Conclusion
HUMSC-sEVs could enhance the recovery of corneal epithelial wounds though restraining PTEN by transferring miR-21 and may represent a promising novel therapeutic agent for corneal wound repair.
Methods
HUMSC-sEVs were identified by transmission electron microscopy, nanoparticle tracking analysis, and Western blot. Corneal fluorescein staining and histological staining were evaluated in a corneal mechanical wound model. Changes in HCEC proliferation after HUMSC-sEVs or miR-21 mimic treatment were evaluated by CCK-8 and EdU assays, while migration was assessed by in vitro scratch wound assay. Full-length transcriptome sequencing was performed to identify the differentially expressed genes associated with HUMSC-sEVs treatment, followed by validation via real-time PCR and Western blot.
Objective
Rapid restoration of corneal epithelium integrity after injury is particularly important for preserving corneal transparency and vision.

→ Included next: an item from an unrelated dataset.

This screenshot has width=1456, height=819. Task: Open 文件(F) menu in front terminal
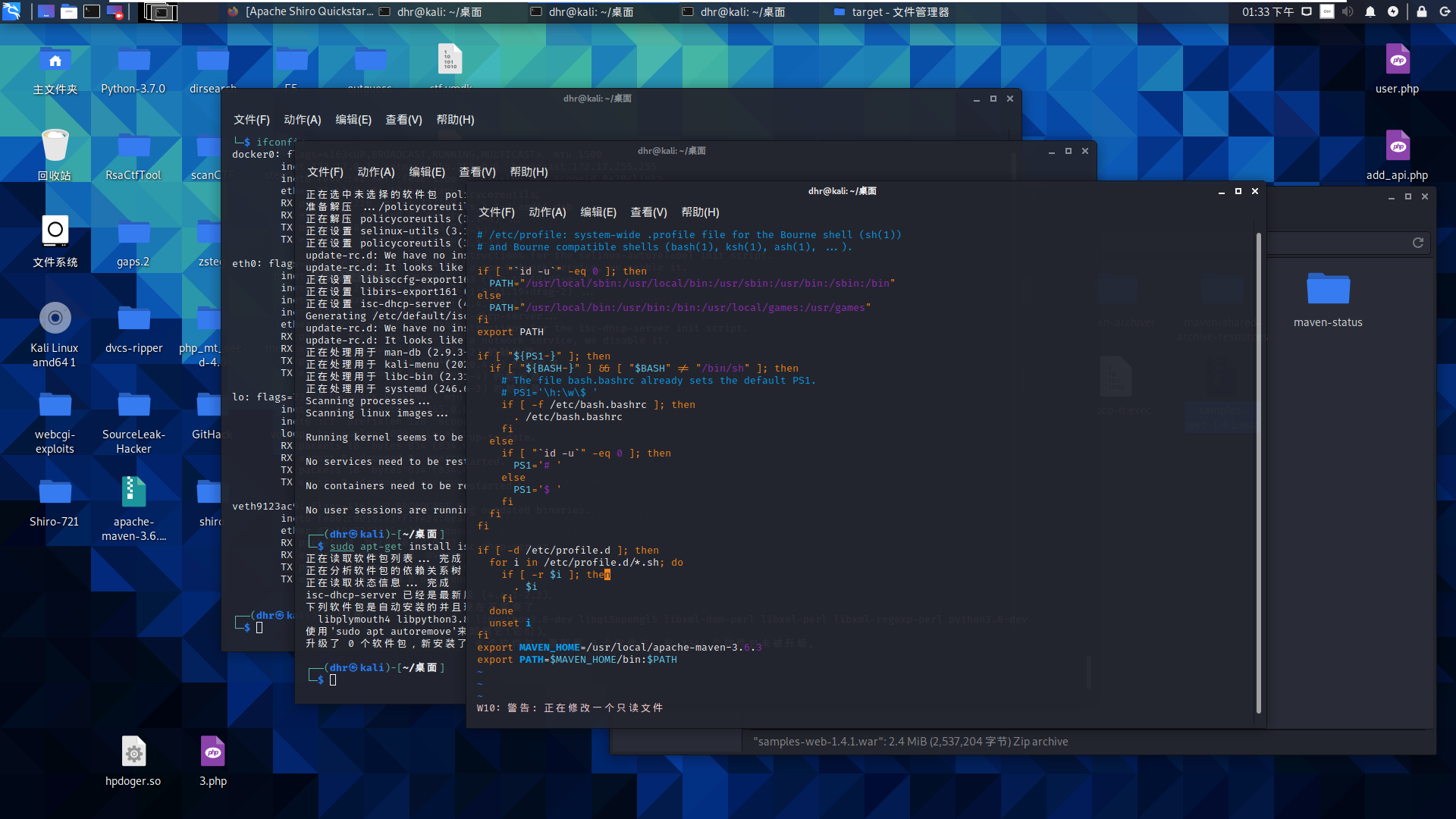[496, 212]
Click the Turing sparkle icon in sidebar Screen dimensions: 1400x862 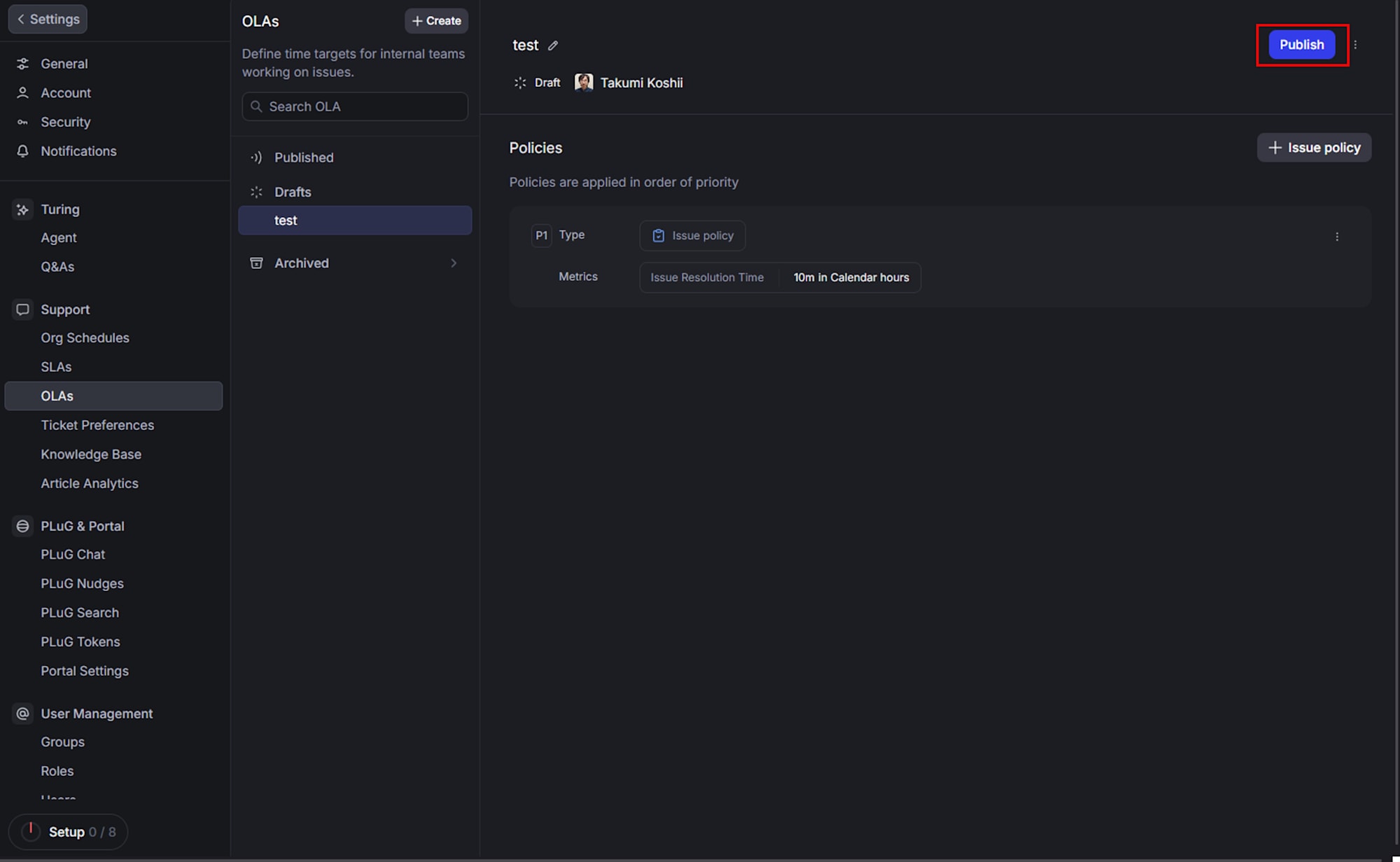point(22,209)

Mesenchymal stem cells (MSCs) can be taken into account as the promising regenerative therapeutics for improvement of wound healing processes based on the variety of the effective components. The extracellular vesicles form MSCs, especially exosomes, have been considered as important paracrine mediators though transferring microRNAs into recipient cell. This study investigated the mechanism of human umbilical cord MSC-derived small extracellular vesicles (HUMSC-sEVs) on corneal epithelial wound healing.
Results
The sEVs derived from HUMSCs can significantly promote corneal epithelial cell proliferation, migration in vitro, and corneal epithelial wound healing in vivo. Similar effects were obtained after miR-21 transfection, while the beneficial effects of HUMSC-sEVs were partially negated by miR-21 knockdown. Results also show that the benefits are associated with decreased PTEN level and activated the PI3K/Akt signaling pathway in HCECs.